State-of-the-art multi-object tracking (MOT) methods follow the tracking-by-detection paradigm, where object trajectories are obtained by associating per-frame outputs of object detectors. In crowded scenes, however, detectors often fail to obtain accurate detections due to heavy occlusions and high crowd density. In this paper, we propose a new MOT paradigm, tracking-by-counting, tailored for crowded scenes. Using crowd density maps, we jointly model detection, counting, and tracking of multiple targets as a network flow program, which simultaneously finds the global optimal detections and trajectories of multiple targets over the whole video. This is in contrast to prior MOT methods that either ignore the crowd density and thus are prone to errors in crowded scenes, or rely on a suboptimal two-step process using heuristic density-aware point-tracks for matching targets. Our approach yields promising results on public benchmarks of various domains including people tracking, cell tracking, and fish tracking.
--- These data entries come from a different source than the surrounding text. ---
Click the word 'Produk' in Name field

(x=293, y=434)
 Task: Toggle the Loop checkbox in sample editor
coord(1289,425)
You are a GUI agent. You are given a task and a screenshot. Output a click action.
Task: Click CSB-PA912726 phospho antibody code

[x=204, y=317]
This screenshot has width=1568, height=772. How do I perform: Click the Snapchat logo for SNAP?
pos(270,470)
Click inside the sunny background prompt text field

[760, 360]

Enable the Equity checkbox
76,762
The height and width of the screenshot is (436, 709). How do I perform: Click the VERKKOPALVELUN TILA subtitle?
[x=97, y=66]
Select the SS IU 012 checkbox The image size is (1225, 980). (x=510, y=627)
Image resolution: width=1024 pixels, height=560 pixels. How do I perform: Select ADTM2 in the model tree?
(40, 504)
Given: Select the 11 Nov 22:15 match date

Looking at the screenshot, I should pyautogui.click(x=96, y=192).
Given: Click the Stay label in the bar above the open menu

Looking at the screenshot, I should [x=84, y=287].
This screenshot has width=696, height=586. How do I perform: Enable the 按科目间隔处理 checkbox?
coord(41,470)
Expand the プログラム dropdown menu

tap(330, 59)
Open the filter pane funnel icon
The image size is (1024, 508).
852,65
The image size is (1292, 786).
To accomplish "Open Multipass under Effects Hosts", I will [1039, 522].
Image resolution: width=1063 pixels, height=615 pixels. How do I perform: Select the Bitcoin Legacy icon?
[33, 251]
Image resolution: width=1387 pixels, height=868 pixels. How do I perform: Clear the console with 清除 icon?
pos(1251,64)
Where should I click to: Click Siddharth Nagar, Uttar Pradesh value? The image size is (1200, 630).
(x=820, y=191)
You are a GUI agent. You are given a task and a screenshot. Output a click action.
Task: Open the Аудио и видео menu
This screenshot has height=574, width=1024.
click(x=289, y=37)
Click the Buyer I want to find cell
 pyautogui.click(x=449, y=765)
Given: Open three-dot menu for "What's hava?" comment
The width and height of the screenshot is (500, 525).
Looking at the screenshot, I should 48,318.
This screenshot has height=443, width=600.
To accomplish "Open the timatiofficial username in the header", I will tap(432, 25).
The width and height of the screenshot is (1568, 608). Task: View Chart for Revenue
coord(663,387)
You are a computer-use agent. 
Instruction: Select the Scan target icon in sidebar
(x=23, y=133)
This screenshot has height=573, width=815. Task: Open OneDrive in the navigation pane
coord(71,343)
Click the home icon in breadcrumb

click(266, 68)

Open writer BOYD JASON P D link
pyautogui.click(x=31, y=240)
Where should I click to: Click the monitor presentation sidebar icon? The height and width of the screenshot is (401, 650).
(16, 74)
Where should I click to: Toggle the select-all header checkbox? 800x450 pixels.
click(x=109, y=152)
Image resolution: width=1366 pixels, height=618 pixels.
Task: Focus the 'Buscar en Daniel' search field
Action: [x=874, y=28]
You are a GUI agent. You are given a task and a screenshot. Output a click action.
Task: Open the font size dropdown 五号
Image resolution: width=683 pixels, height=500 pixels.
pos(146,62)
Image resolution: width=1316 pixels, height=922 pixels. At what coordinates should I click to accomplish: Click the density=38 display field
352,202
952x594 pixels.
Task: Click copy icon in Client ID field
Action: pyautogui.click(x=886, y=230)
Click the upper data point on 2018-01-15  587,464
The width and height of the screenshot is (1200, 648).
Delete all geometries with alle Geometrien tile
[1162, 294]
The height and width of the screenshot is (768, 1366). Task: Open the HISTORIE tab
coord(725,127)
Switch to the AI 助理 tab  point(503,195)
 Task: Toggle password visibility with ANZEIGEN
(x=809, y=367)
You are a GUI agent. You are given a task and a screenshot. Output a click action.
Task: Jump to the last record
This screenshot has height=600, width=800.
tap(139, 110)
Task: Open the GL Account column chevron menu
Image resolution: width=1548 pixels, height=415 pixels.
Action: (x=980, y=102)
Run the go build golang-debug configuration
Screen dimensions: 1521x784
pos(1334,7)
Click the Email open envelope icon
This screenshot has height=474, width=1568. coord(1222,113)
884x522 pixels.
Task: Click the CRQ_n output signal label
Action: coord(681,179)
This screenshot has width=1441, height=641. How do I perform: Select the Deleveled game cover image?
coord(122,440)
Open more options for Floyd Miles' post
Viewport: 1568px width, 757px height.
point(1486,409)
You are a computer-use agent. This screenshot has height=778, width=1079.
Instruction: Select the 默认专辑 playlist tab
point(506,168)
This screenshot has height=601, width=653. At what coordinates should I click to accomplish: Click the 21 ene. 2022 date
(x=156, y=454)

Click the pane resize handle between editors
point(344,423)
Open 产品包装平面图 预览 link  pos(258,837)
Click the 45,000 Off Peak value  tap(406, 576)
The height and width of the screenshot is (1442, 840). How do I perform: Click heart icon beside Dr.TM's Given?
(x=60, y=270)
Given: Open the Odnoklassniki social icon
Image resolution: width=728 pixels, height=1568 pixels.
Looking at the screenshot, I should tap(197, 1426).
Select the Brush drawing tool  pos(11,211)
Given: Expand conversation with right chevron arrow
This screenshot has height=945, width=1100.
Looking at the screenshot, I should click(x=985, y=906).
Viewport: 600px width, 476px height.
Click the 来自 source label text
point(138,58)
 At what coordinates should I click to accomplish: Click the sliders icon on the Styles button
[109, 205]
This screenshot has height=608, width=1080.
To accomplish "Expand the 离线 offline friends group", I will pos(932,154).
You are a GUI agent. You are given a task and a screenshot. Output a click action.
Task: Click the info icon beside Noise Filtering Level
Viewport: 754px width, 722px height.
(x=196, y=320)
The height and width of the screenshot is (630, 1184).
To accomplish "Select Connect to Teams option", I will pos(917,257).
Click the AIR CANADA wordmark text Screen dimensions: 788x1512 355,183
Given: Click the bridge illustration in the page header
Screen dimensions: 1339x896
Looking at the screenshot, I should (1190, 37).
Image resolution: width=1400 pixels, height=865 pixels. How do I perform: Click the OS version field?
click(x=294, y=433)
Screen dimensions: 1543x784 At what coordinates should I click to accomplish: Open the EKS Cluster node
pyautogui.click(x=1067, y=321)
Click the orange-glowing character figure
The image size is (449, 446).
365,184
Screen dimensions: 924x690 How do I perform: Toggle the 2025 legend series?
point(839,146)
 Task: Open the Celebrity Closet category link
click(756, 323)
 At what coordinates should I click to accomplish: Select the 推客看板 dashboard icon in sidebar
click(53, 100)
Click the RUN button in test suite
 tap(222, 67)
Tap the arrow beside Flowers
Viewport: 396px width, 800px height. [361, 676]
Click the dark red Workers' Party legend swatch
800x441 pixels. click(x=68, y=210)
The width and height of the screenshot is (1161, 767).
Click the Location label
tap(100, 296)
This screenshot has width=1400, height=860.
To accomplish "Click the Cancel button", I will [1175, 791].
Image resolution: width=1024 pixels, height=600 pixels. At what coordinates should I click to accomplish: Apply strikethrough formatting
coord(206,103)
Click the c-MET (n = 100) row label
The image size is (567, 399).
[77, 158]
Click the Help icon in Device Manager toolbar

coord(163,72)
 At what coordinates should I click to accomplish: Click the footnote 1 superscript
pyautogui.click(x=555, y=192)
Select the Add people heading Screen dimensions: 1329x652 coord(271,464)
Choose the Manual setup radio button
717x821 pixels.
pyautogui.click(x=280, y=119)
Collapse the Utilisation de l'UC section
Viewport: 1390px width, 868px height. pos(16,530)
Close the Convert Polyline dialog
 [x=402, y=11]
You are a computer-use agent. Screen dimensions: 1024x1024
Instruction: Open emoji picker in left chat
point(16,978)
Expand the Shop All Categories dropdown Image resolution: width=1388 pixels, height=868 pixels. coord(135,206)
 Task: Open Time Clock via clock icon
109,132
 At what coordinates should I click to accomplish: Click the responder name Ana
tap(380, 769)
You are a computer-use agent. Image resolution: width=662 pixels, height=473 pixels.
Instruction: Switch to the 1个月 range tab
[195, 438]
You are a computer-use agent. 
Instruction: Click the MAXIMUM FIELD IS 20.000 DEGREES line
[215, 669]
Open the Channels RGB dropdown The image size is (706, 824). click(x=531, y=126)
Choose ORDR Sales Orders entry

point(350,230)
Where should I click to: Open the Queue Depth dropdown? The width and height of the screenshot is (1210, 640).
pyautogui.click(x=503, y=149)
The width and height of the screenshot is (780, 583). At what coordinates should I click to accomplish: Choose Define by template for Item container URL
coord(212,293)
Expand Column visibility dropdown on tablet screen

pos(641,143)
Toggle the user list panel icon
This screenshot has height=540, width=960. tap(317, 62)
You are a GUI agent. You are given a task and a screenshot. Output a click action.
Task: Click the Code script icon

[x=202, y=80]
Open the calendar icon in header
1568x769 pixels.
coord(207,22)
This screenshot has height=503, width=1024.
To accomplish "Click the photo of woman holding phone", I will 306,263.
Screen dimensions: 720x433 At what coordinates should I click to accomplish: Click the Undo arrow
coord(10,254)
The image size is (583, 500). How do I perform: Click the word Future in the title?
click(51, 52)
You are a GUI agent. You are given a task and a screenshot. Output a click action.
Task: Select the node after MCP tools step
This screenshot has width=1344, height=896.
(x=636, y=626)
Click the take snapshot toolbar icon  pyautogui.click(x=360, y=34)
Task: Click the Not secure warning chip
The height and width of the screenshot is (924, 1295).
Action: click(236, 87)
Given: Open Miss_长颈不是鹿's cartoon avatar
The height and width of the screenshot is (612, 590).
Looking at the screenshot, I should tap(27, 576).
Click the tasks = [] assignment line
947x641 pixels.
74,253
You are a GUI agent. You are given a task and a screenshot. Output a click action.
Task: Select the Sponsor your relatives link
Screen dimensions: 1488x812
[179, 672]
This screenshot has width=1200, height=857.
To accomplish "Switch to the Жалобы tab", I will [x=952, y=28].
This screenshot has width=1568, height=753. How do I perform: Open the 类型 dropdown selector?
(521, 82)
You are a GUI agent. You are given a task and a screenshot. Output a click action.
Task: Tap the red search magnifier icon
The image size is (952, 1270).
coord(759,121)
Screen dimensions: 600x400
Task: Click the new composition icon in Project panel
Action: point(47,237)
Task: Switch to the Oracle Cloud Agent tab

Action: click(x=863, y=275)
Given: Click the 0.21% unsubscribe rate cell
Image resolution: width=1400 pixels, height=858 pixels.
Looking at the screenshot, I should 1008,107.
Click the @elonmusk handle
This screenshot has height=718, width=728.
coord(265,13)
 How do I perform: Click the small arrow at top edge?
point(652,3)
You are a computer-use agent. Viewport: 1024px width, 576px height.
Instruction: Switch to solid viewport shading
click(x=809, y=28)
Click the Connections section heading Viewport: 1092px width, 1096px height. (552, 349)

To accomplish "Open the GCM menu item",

先进的多目标跟踪(MOT)方法遵循检测跟踪范式,即通过关联目标检测器的逐帧输出获得目标轨迹。然而,在拥挤场景中,由于严重遮挡和高人群密度,检测器常常无法获得准确的检测结果。在本文中,我们提出了一种专门针对拥挤场景的新MOT范式——计数跟踪。利用人群密度图,我们将多个目标的检测、计数和跟踪联合建模为一个网络流程序,该程序能在整个视频中同时找到多个目标的全局最优检测结果和轨迹。这与之前的MOT方法形成对比,之前的方法要么忽略人群密度,因此在拥挤场景中容易出错,要么依赖使用启发式密度感知点轨迹进行目标匹配的次优两步过程。我们的方法在包括人员跟踪、细胞跟踪和鱼类跟踪等各个领域的公共基准测试中取得了有希望的结果。